Am Berliner Ensemble war nun der Praxistest angesagt und die Gosse, sie leuchtete, prächtig, heftig und gut mit extra viel Format, in der Inszenierung des bekannten Leander Haußmanns, als Der gute Mensch von Sezuan, Brechts ewiges Glanzstück der Theaterpädagogik, aufgeführt wurde.

Berliner Ensemble-üblich inszeniert Haußmann die Geschichte klassisch mit Gespür für Brechts Tonalität, ohne zu dick aufzutragen: Die Figuren jammern und jaulen, tragen fettige Haare und rote Strumpfhose (Kostüme: Janina Brinkmann), doch der Zuschauer wird nur hier und da mit Fleischbeschau belästigt.

Da ist die Prostituierte Shen Te, selbstbewusst gezeichnet von Antonia Bill, die von den drei Göttern (sympathisches Trio: Traute Hoess, Swetlana Schönfeld, Ursula Höpfner-Tabori) erhört wird: Mit etwas Geld in der Tasche eine Existenz gründen abseits des Schmutzes der Straße, das will Shen Te und bemerkt dabei, wie schwer es ihr gemacht wird, gut zu sein. Denn ihre Umwelt (individuell und überzeugend: Wang: Norbert Stöß; Yang Sun: Matthias Mosbach) zeigt Shen Te die Grenzen des Guten in einer schlechten Welt auf: Expropriation des Nicht-Expropriierenden, lautet frei nach Marx die Devise, und so legt Shen Te zum Schutz die Rolle des bösen Vetter Shui Ta an. Eine Maske, die das Überleben sichert.

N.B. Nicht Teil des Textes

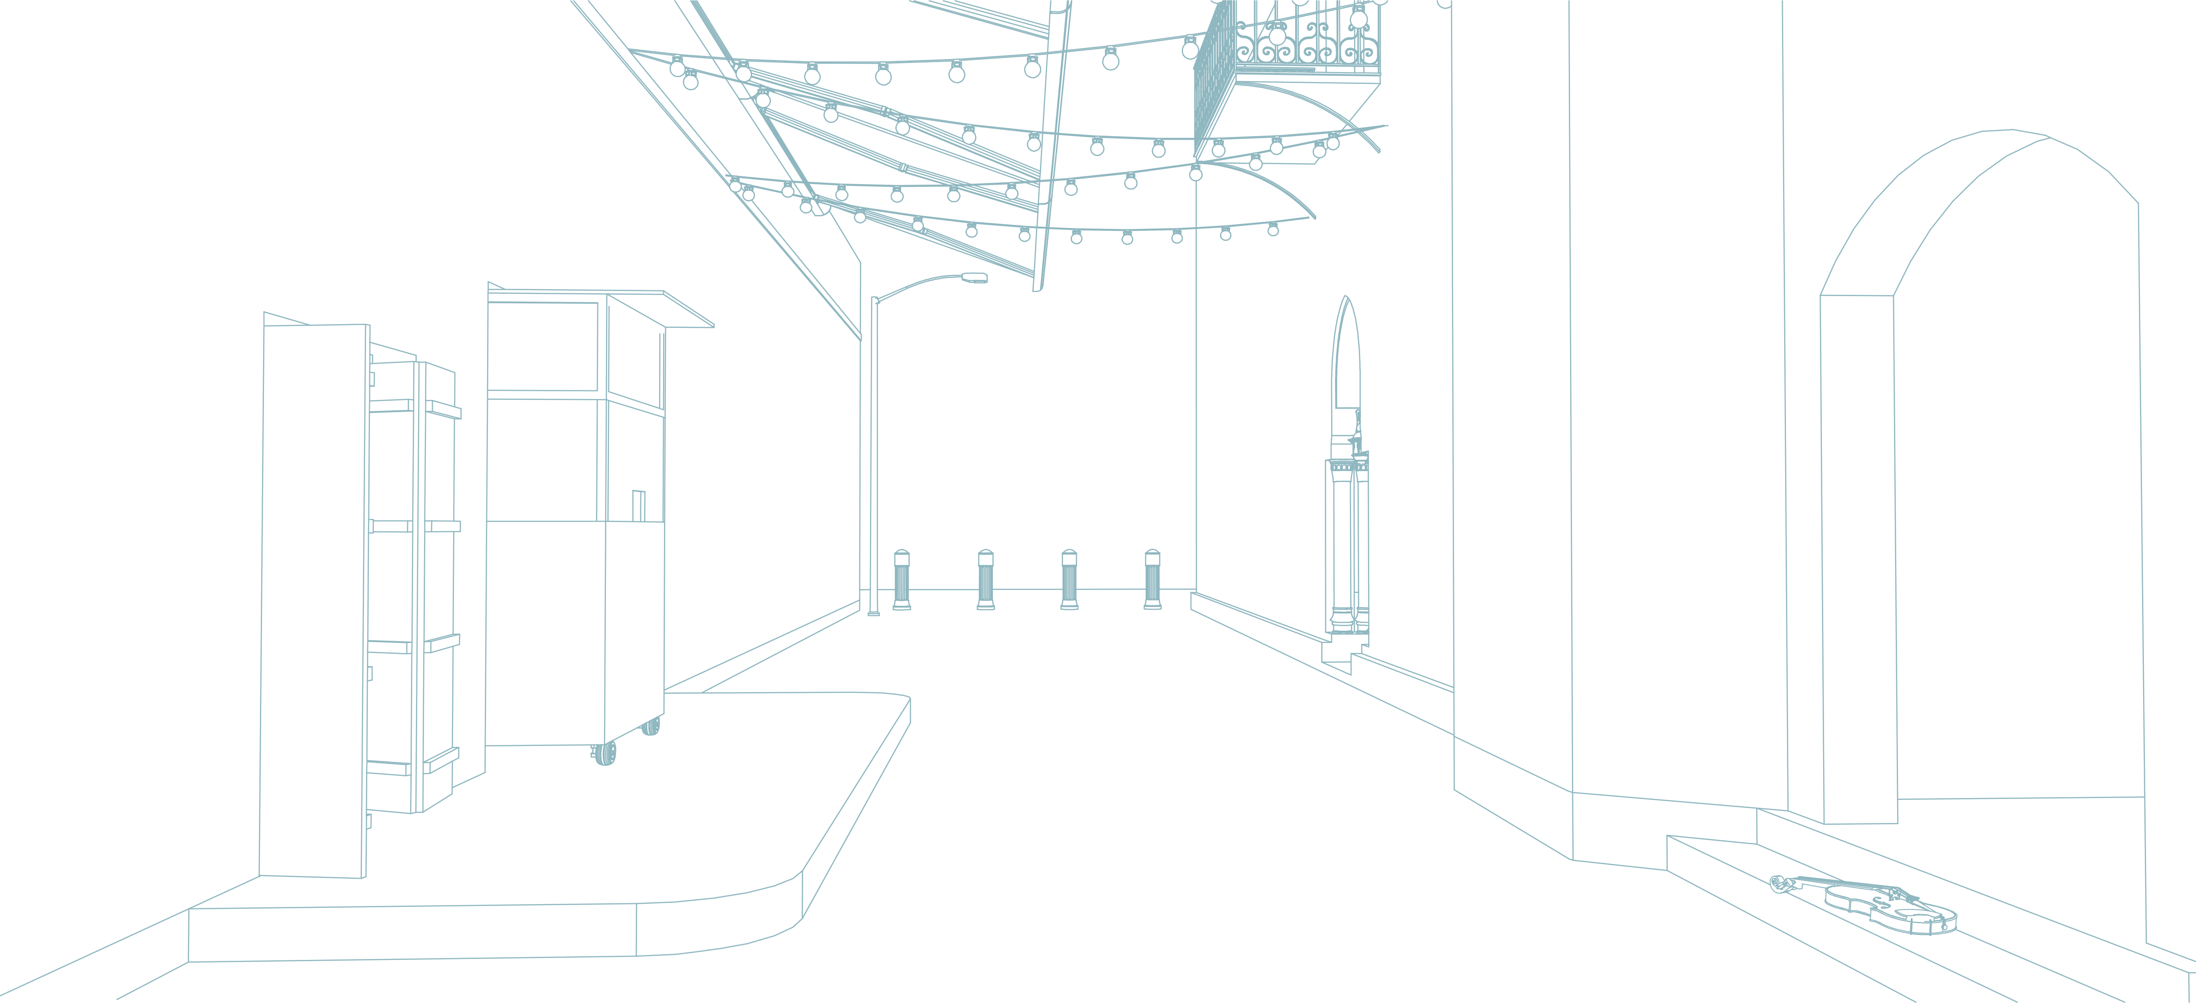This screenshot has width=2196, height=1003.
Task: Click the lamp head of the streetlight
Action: [x=974, y=277]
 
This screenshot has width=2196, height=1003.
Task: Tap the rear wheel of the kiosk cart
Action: [x=651, y=726]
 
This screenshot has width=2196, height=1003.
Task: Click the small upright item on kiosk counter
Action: [x=638, y=505]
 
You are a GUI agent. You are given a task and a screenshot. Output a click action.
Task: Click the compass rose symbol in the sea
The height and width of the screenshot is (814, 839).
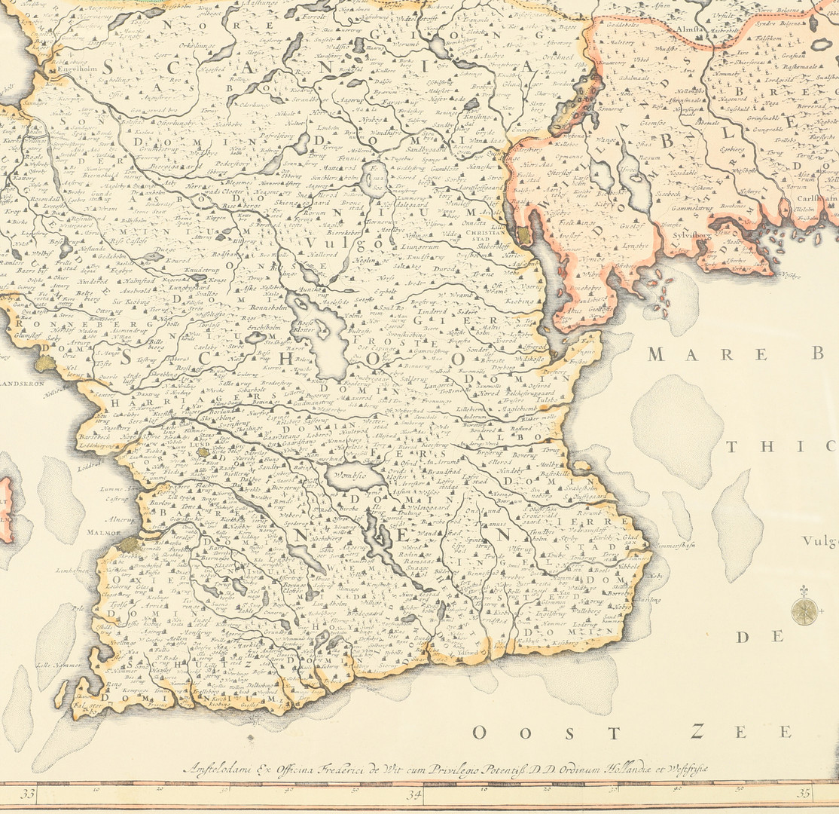click(804, 610)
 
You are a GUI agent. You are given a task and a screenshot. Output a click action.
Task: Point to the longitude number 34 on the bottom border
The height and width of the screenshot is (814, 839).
click(413, 794)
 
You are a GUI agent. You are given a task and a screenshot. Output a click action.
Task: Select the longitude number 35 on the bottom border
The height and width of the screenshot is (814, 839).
click(804, 793)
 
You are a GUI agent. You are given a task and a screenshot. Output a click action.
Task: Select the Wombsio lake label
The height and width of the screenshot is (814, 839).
click(348, 476)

Die böse Fratze des Kapitalismus, sie wird von Brecht beschrieben und kritisiert zugleich: Einen Ausweg aus dem Dilemma, authentisch zu bleiben und dennoch erfolgreich zu sein, zeigt Brecht nicht auf, und so wäre es eigentlich die Aufgabe Haußmanns gewesen, den Brückenschlag ins Jetzt zu versuchen: Vielleicht hätte Haußmann mehr machen können, aus einem Stoff, der heute aktueller denn je scheint. Vielleicht hätte sich Haußmann von amerikanischen Serien inspirieren lassen können, in denen die Figuren heute schon orakeln, ob die Psychotricks aller erfolgreichen Banker und Berater in Bälde gesetzlich verboten werden könnten, weil sie den Kunden mit unter schaden.                             

Am Berliner Ensemble bleibt man weitestgehend werktreu, das Bühnenbild ist angenehm langweilig (Via Lewandowsky) und bietet allen Berlin-Touristen, die in Brechts Stadt Berts Schaffen sehen wollen, einen handwerklich überzeugend gestalteten Theaterabend. Nach der Pause sind die Reihen jedoch deutlich gelichtet - vielleicht hat das kühle Bier an der nahe gelegenen Spree gerufen.

Schließlich war Brecht ja schon Pflichtlektüre in der Schule.